**Items listed in a dataset**.

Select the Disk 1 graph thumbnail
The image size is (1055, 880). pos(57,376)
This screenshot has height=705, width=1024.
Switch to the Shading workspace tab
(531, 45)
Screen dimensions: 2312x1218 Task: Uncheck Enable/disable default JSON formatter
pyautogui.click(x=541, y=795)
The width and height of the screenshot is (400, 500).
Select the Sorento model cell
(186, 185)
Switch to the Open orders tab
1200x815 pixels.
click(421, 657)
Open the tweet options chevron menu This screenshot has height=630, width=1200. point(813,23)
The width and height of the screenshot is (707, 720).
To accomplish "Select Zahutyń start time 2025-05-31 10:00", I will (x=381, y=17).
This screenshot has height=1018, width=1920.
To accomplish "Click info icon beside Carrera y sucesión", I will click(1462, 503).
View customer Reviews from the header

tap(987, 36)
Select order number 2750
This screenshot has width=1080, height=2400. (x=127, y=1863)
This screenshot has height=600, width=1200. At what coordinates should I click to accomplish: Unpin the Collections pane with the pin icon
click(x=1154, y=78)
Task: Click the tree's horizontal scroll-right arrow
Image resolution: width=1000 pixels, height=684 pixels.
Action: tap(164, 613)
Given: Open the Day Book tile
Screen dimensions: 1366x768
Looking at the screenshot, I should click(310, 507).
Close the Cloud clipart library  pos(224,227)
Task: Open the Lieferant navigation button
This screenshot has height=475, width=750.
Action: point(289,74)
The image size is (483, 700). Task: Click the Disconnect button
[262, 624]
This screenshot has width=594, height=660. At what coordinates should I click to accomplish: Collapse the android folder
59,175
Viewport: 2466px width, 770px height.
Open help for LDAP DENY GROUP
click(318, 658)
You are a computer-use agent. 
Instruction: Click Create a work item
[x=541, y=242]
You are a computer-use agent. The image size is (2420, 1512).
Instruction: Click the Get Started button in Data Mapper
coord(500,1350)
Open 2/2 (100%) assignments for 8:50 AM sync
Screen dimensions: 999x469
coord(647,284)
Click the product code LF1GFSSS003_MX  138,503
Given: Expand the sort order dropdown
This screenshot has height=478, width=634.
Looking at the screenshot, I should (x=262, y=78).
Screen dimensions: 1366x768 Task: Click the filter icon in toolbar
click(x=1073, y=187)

**EXERCISE DIRECTIONS**. Reproduce all the entries above. Match them exactly.

**RESULT**.
Select the Disk 1 graph thumbnail
The image size is (1055, 880). pos(57,376)
This screenshot has height=705, width=1024.
Switch to the Shading workspace tab
(531, 45)
Screen dimensions: 2312x1218 Task: Uncheck Enable/disable default JSON formatter
pyautogui.click(x=541, y=795)
The width and height of the screenshot is (400, 500).
Select the Sorento model cell
(186, 185)
Switch to the Open orders tab
1200x815 pixels.
click(421, 657)
Open the tweet options chevron menu This screenshot has height=630, width=1200. point(813,23)
The width and height of the screenshot is (707, 720).
To accomplish "Select Zahutyń start time 2025-05-31 10:00", I will (x=381, y=17).
This screenshot has height=1018, width=1920.
To accomplish "Click info icon beside Carrera y sucesión", I will click(1462, 503).
View customer Reviews from the header

tap(987, 36)
Select order number 2750
This screenshot has width=1080, height=2400. (x=127, y=1863)
This screenshot has height=600, width=1200. At what coordinates should I click to accomplish: Unpin the Collections pane with the pin icon
click(x=1154, y=78)
Task: Click the tree's horizontal scroll-right arrow
Image resolution: width=1000 pixels, height=684 pixels.
Action: tap(164, 613)
Given: Open the Day Book tile
Screen dimensions: 1366x768
Looking at the screenshot, I should click(310, 507).
Close the Cloud clipart library  pos(224,227)
Task: Open the Lieferant navigation button
This screenshot has height=475, width=750.
Action: point(289,74)
The image size is (483, 700). Task: Click the Disconnect button
[262, 624]
This screenshot has width=594, height=660. At what coordinates should I click to accomplish: Collapse the android folder
59,175
Viewport: 2466px width, 770px height.
Open help for LDAP DENY GROUP
click(318, 658)
You are a computer-use agent. 
Instruction: Click Create a work item
[x=541, y=242]
You are a computer-use agent. The image size is (2420, 1512).
Instruction: Click the Get Started button in Data Mapper
coord(500,1350)
Open 2/2 (100%) assignments for 8:50 AM sync
Screen dimensions: 999x469
coord(647,284)
Click the product code LF1GFSSS003_MX  138,503
Given: Expand the sort order dropdown
This screenshot has height=478, width=634.
Looking at the screenshot, I should (x=262, y=78).
Screen dimensions: 1366x768 Task: Click the filter icon in toolbar
click(x=1073, y=187)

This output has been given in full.